▸ INSTRUCTIONS FOR THE TASK
The lines below, from the one holding "Instruction: Switch to the View ribbon tab" through the final line, are to be copied exactly, with no other lines and no pictures.

▸ LISTED ENTRIES
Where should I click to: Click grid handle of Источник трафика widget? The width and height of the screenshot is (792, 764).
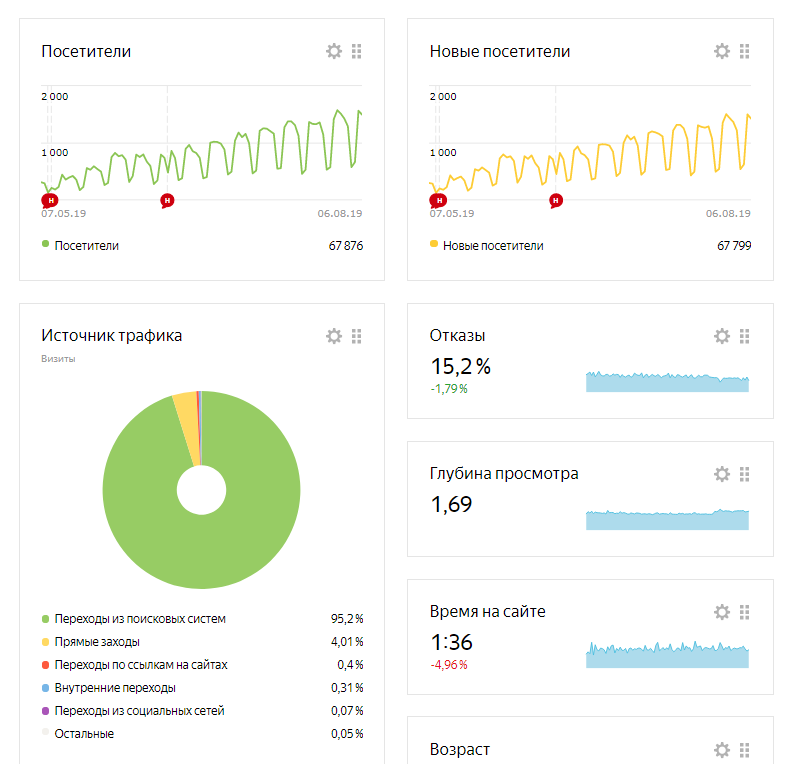click(x=357, y=336)
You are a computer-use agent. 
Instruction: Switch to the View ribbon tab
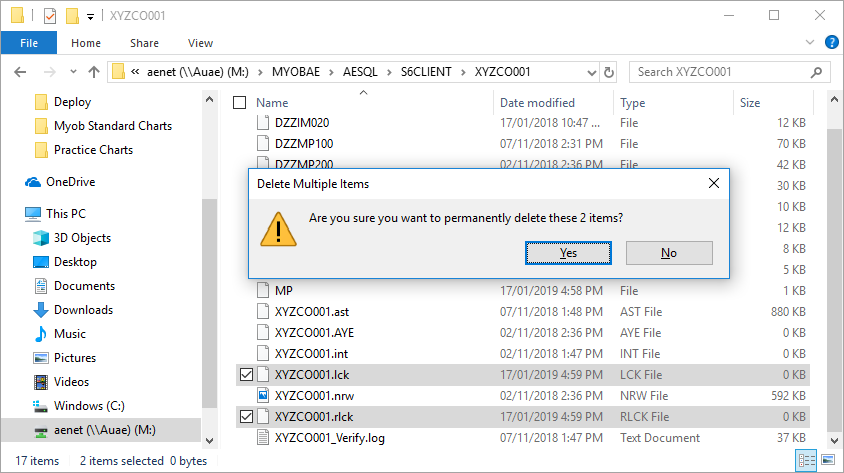coord(200,43)
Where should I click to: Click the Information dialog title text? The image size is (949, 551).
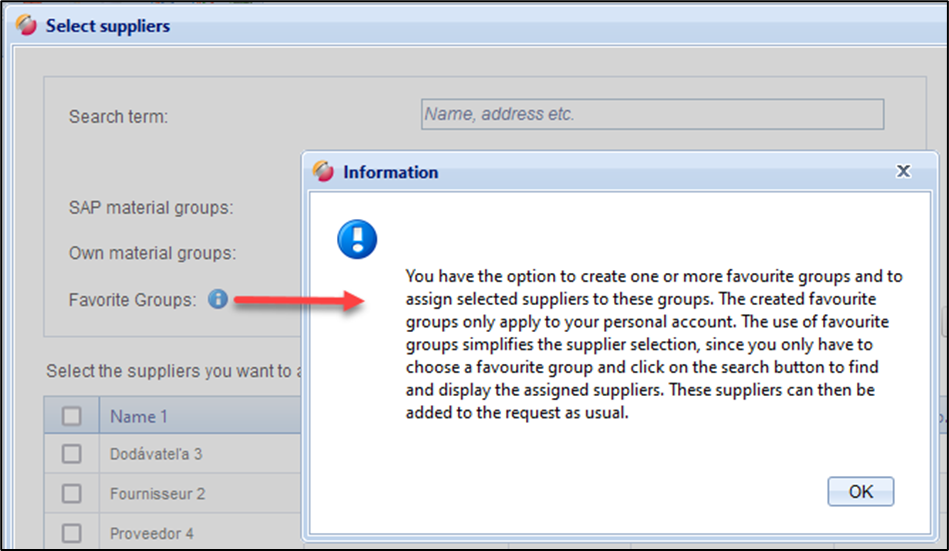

▸ TASK RESPONSE
Instruction: Switch to the View ribbon tab
coord(200,43)
Where should I click to: Click the Information dialog title text? The image size is (949, 551).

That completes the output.